Orlando est un politicien expérimenté mais qui doit gérer une relation tendue avec son ministre des affaires étrangères Soninno, et en tenant compte des exigences nationalistes de son opinion publique. Le poids politique et économique faibles de l'Italie, encore entaché par ses médiocres performances militaires au cours de la guerre, ne lui permettra pas d'imposer ses vues. Son caractère irritable et ses coups de force l'affaibliront encore plus. Son objectif principal est d'obtenir des gains territoriaux dans les anciens territoires autrichiens et turcques, garantis dans des accords secrets antérieurs avec les anglais et les français.

Il doit en conséquence d'éviter l'émergence de puissances slaves ou turques qui menacerait le nouvel empire rêvé par l'Italie, et se heurter ainsi aux principes de Wilson et au pragmatisme des britanniques. L'Italie reste entachée d'une image d'opportuniste qui a négocié son ralliement, et ne s'intéresse guère aux enjeux dépassant le bassin méditerranéen et la ligne des Alpes.

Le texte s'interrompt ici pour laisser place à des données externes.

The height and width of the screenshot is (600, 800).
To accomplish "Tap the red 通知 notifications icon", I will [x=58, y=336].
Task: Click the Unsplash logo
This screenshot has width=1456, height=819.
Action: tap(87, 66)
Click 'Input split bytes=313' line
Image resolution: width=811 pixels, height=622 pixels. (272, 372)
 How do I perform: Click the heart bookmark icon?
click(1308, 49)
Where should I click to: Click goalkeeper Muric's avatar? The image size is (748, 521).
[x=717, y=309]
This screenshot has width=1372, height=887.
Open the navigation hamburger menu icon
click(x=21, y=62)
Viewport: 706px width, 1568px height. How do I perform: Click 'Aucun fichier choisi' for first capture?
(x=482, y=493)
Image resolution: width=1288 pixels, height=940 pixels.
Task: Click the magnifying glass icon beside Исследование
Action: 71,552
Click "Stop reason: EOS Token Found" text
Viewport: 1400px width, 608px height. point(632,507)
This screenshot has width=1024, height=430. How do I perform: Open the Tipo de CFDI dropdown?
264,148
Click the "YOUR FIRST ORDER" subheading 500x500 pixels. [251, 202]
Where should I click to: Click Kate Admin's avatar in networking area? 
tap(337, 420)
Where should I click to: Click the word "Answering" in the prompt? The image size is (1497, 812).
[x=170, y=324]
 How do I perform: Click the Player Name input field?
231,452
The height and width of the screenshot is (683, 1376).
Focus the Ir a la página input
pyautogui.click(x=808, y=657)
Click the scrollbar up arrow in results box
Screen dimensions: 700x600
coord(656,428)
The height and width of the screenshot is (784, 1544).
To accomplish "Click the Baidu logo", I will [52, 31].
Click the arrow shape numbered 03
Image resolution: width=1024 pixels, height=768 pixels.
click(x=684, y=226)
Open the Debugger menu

Lloyd George, est un personnage complexe. Un Gallois d’origine modeste, apparu hors des cercles du pouvoir traditionnel de la Grande-Bretagne, arrivé au sommet de l'état par des retournements d'alliance même envers son propre courant politique. Il sort d'une réélection triomphale en 1918, après une campagne aux accents très nationalistes dans laquelle il s'est engagé à obtenir de forts dommages de guerre de l'Allemagne, et à poursuivre les criminels de guerre, deux points sur lesquels il n'aura que des succès partiels et symboliques.

C'est un excellent négociateur, mais plus axé sur la dynamique de la négociation elle-même que sur le fond. Il va à plusieurs surprendre ces interlocuteurs par son manque de cohérence et ses changements de position, ceux-ci y verront parfois une ligne stratégique et politique du gouvernement britannique, alors que Lloyd George, qui ne s'appuyait d'ailleurs que sur une coalition fragile, y voyait plutôt un jeu intellectuel. Il devra également composer constamment avec les Dominions, qui veulent arracher des lambeaux de territoires allemands et affirmer leur autonomie de décision sur la scène mondiale.

6- Du point de vue culturel: 

Il convient de distinguer deux niveaux d'influence culturelle dans la négociation, celle de chaque partie à la négociation et celle qu'on pourrait définir comme la culture de guerre. Toutes deux ont influencé les modes de pensée des négociateurs et leurs transcriptions dans le traité.

La culture propres à chaque partie négociatrice:

La Grande-Bretagne est marqué par une culture insulaire et impériale, elle vise l'équilibre en Europe et la protection des voies de communication qui la relient aux flux vitaux de son Empire. Elle a longtemps hésité entre le risque de rivalité française, plus accentué dans les colonies et à travers la position de ses dominions, et le danger allemand, rival économique et maritime. Jusque dans les négociations de Versailles, elle devra tenir compte de ses deux courants politiques.

Marquée par son insularité, et l'inviolabilité de son territoire depuis l'invasion normande, la Grande-Bretagne est toujours protégé en 1918 par une barrière maritime et a éliminé la menace de la flotte allemande, et s'est approprié une belle partie de ses anciennes colonies (où les combats se sont d'ailleurs prolongés au-delà de novembre 1918).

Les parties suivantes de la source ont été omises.